Una larga tradición centenaria la que se va a celebrar este próximo fin de semana en la capital zamorana dentro de las Ferias y Fiestas de San Pedro, la Feria del Ajo, que cuenta con un gran arraigo en la provincia. Un total de 475 cultivadores procedentes de varias localidades como Cuelgamures, Villabuena del Puente, La Boveda de Toro, Fuentespreadas o El Maderal pondrán a la venta durante tres días en la Avenida de Las Tres Cruces más de un millón de kilos de ajos.

En esta ocasión han sido 27 puestos más los que han solicitado participar en este certamen muy valorado por los zamoranos ya que cada vez son más los agricultores que se dedican a cultivar este producto como una alternativa a su producción agraria.
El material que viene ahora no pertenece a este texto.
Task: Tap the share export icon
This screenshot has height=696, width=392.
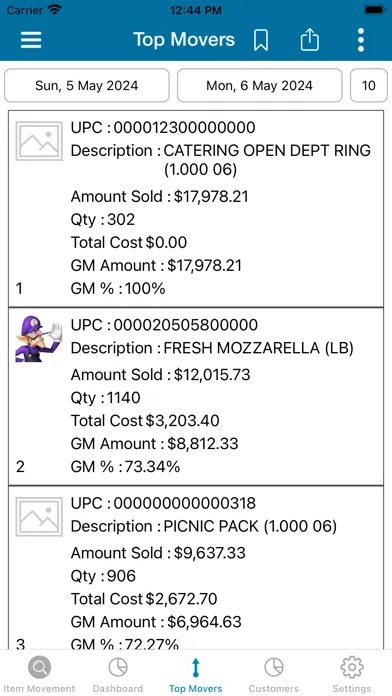Action: (x=309, y=40)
Al menos así lo ve Diego Riesco, un ajero de la localidad zamorana de El Pego “nos sirve de complemento a nuestra actividad agrícola ya que consigues un sobresueldo que en esta época no está mal”.

Así las cosas, a parte de los puestos tradicionales ocupados por los zamoranos también tendrán ocasión de vender ajos dos agricultores de Badajoz, concretamente de Aceuchal.
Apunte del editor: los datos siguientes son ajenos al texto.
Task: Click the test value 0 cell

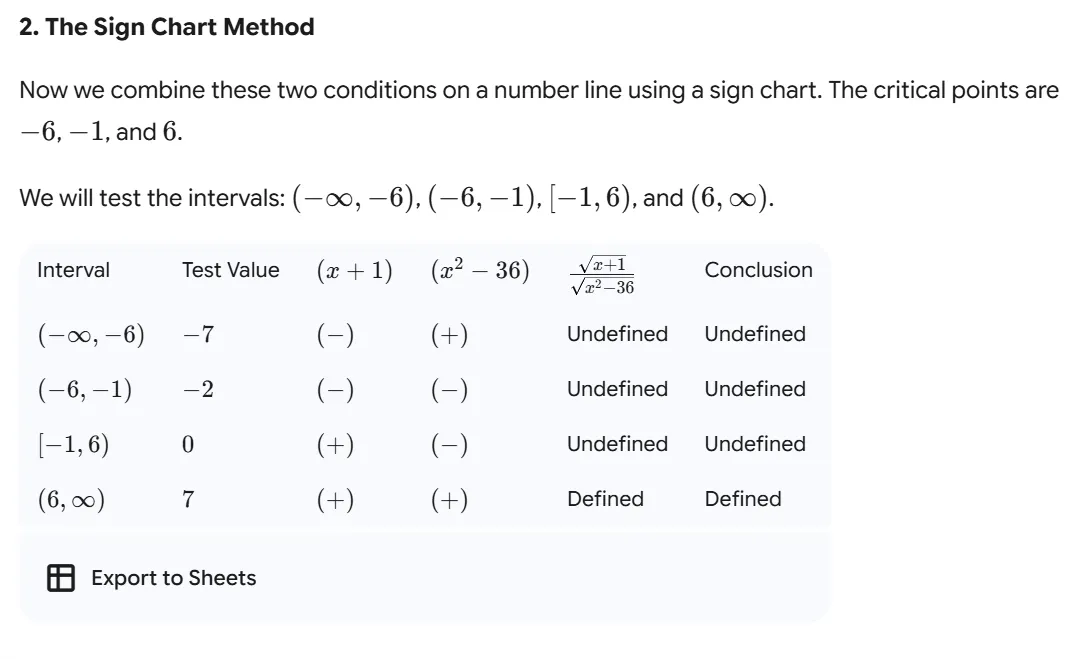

Este año el ajo “está muy adelantado” asegura Donmiro Rodríguez, un cultivador de Villabuena del Puente que acude desde hace varios años a la Feria del Ajo de Zamora. Las lluvias caídas en el invierno y las buenas temperaturas que se produjeron en los meses de abril y mayo han provocado que el producto tenga una buena calidad. Con respecto a si los ajos se riegan o no la mayoría de los cultivadores lo tienen muy claro “por supuesto que los regamos sino sería imposible que se acabaran de hacer”, señala Diego Riesco, además, “eso no implica que se estropeen como dicen algunos consumidores, nosotros los regamos y salen muy buenos”. También existe discusión sobre los ajos blancos o morados por saber cuál de las dos variedades es de mejor calidad a lo que los cultivadores responden con firmeza “cada uno tiene su cualidad pero al fin y al cabo son iguales en sabor, la elección está en el gusto del comprador por un color o por otro, nada más”.

La mayoría de los ajeros venden su producto desde la propia explotación aunque la mayor parte de ellos siembran bastantes para llevarlos a la Feria. Es el caso de Diego Riesco, este año ha sembrado media hectárea de terreno junto con otros familiares. A la Feria del Ajo suele llevar alrededor de 1.500 ristras que venden a precios “muy parecidos a los de otros años”. En lo que si están de acuerdo todos los productores es que se paga poco por un producto que da “mucho trabajo”. Reconoce Riesco que “tenemos que echar mano de toda la familia para recogerlos, escogerlos y trenzarlos”. En esta ocasión, los precios serán similares a los de otros años cuya oscilación va desde los 3 euros para los ajos más pequeños hasta los 7 u 8 euros para los más gordos.

La Feria del Ajo en Zamora es ya toda una institución en las Ferias y Fiestas de San Pedro ya que no se entienden sin la venta de este producto que pone color y olor durante tres días a las calles de la ciudad.